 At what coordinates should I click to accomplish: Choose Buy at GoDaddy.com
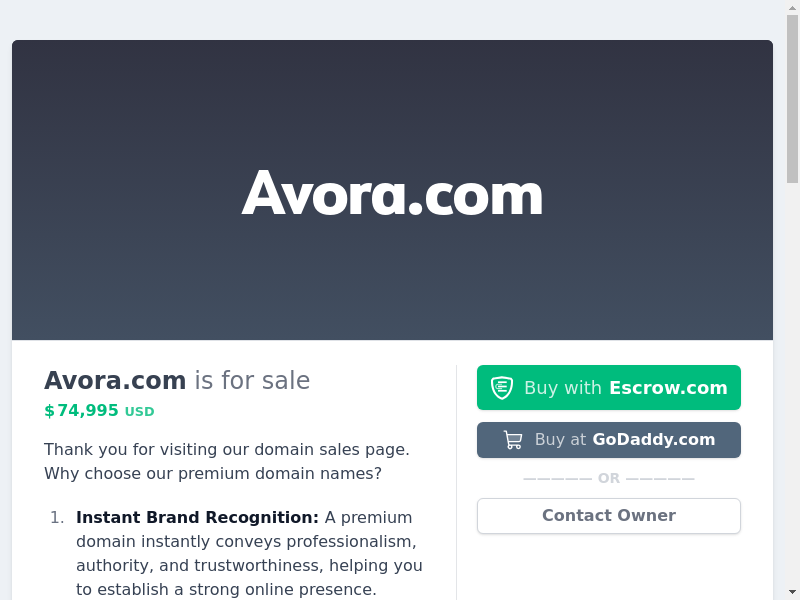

...

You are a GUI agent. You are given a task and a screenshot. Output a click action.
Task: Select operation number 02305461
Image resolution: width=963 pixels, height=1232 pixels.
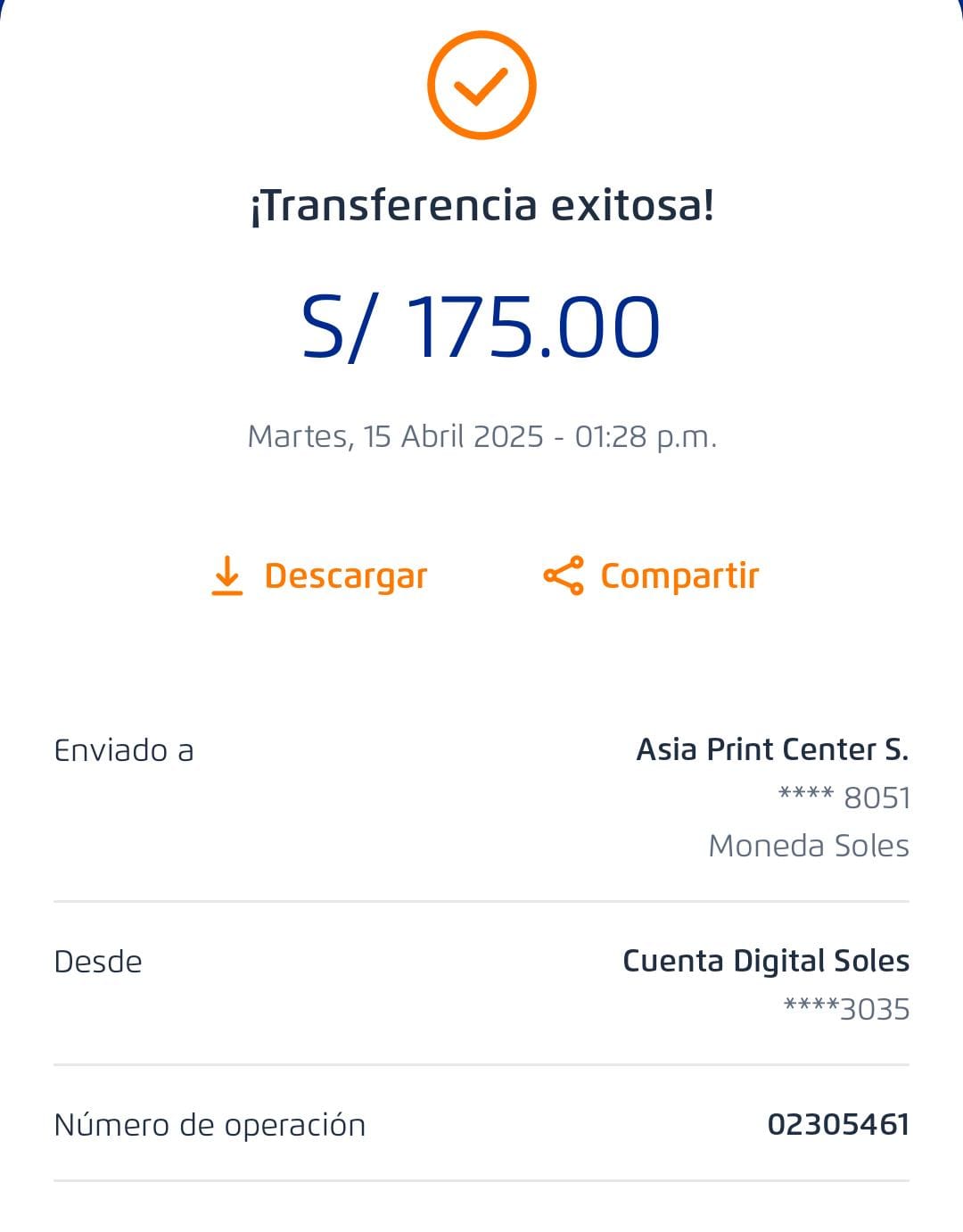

---

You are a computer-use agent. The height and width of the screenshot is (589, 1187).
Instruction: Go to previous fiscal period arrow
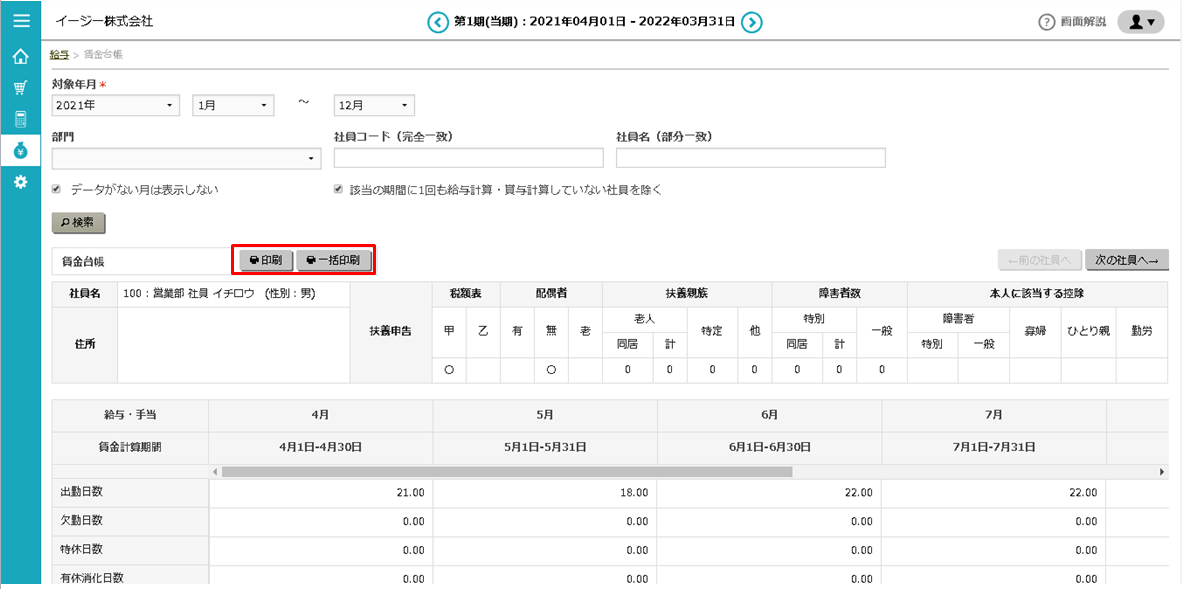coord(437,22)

Work to complete: Copy out every line of the material above that contains the string "width".

Answer box:
Image resolution: width=963 pixels, height=1232 pixels.
You are a computer-use agent. The height and width of the screenshot is (589, 1187).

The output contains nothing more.